- [TASK DIRECTIONS] Word for word, copy the entire listing below, but do not carry over any pictures.

** GIVEN ENTRIES follows **

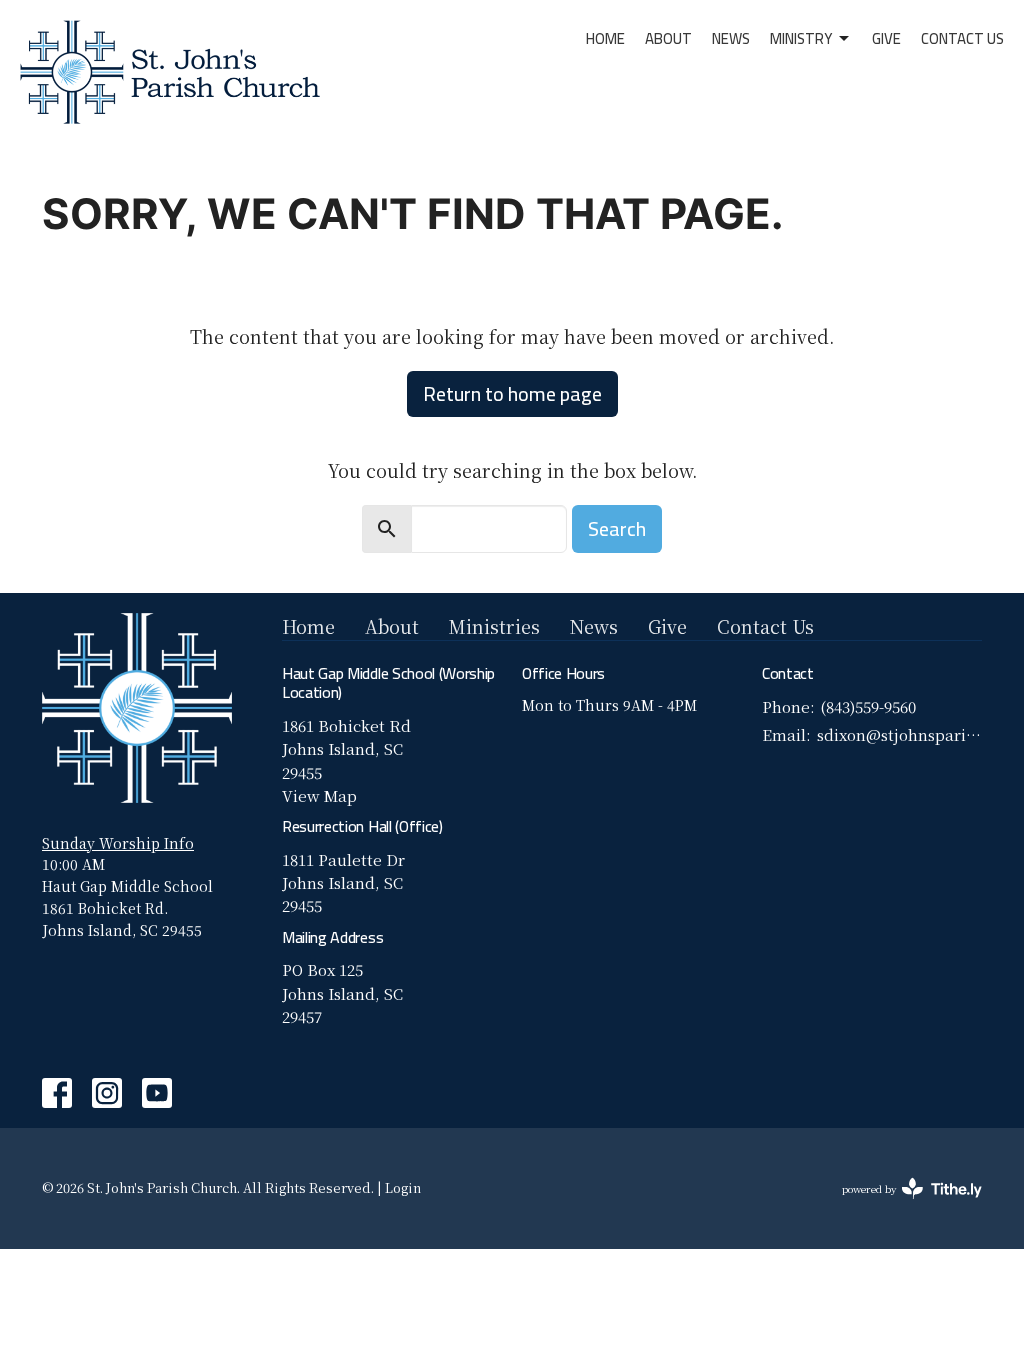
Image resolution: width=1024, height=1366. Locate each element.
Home (605, 38)
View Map (319, 795)
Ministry (801, 38)
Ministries (494, 626)
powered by (901, 1205)
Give (886, 38)
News (731, 38)
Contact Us (962, 38)
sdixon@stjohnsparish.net (899, 734)
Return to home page (512, 393)
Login (403, 1187)
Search (617, 528)
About (668, 38)
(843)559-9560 (868, 706)
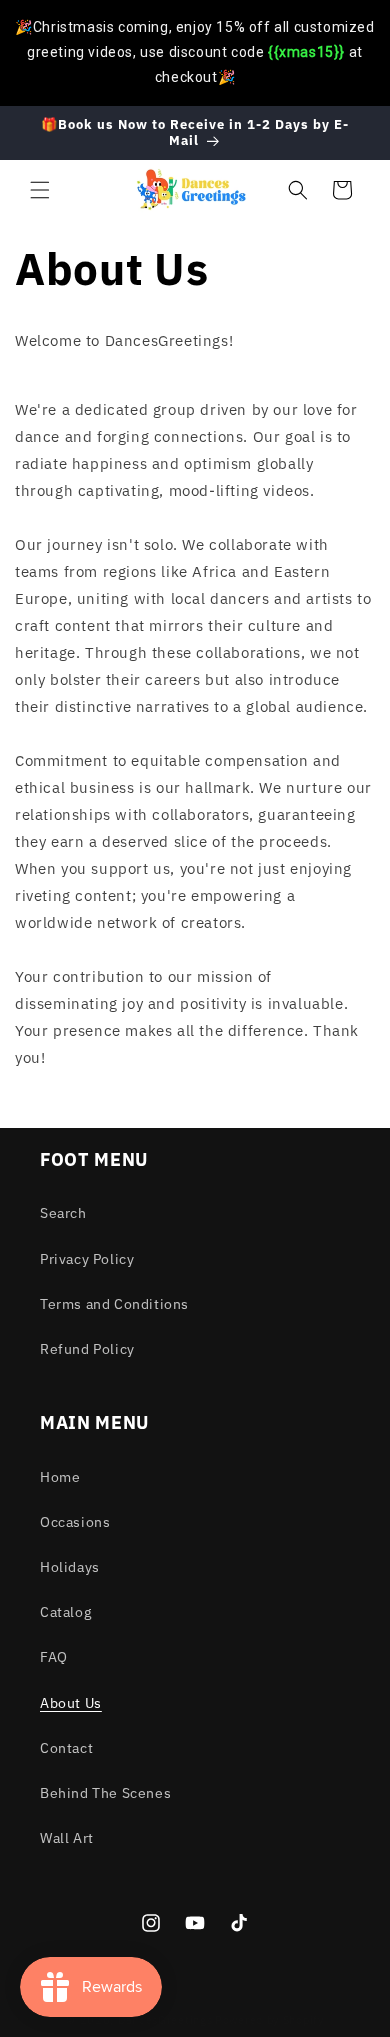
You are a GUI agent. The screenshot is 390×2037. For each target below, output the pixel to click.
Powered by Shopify (269, 2020)
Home (60, 1477)
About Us (71, 1703)
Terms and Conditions (114, 1304)
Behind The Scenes (105, 1793)
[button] (40, 190)
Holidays (70, 1567)
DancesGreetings (165, 2020)
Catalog (65, 1612)
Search (63, 1213)
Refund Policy (87, 1349)
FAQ (54, 1657)
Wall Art (67, 1838)
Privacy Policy (87, 1259)
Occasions (75, 1522)
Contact (66, 1748)
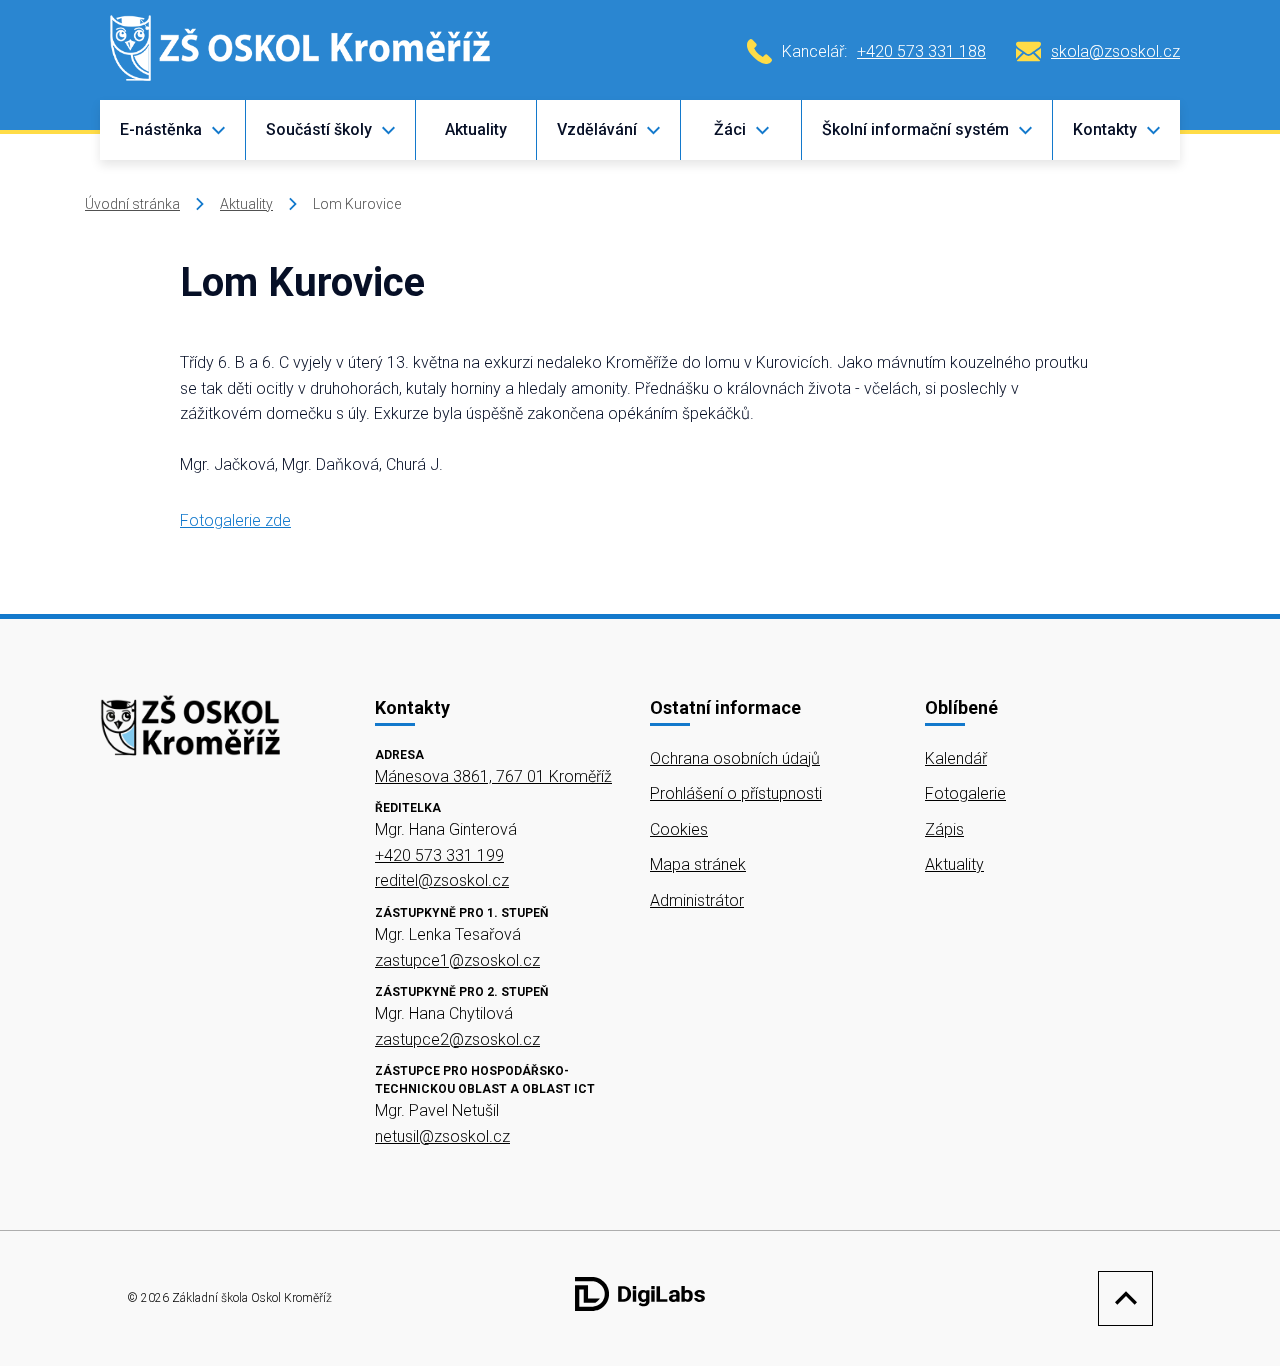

** End of GIVEN ENTRIES **

- [TASK OUTPUT]
Image resolution: width=1024, height=1366. Locate each element.
Home (605, 38)
View Map (319, 795)
Ministry (801, 38)
Ministries (494, 626)
powered by (901, 1205)
Give (886, 38)
News (731, 38)
Contact Us (962, 38)
sdixon@stjohnsparish.net (899, 734)
Return to home page (512, 393)
Login (403, 1187)
Search (617, 528)
About (668, 38)
(843)559-9560 (868, 706)
You are a GUI agent. The screenshot is 390×2037. For each target below, output the pixel to click.
Powered by Shopify (269, 2020)
Home (60, 1477)
About Us (71, 1703)
Terms and Conditions (114, 1304)
Behind The Scenes (105, 1793)
[button] (40, 190)
Holidays (70, 1567)
DancesGreetings (165, 2020)
Catalog (65, 1612)
Search (63, 1213)
Refund Policy (87, 1349)
FAQ (54, 1657)
Wall Art (67, 1838)
Privacy Policy (87, 1259)
Occasions (75, 1522)
Contact (66, 1748)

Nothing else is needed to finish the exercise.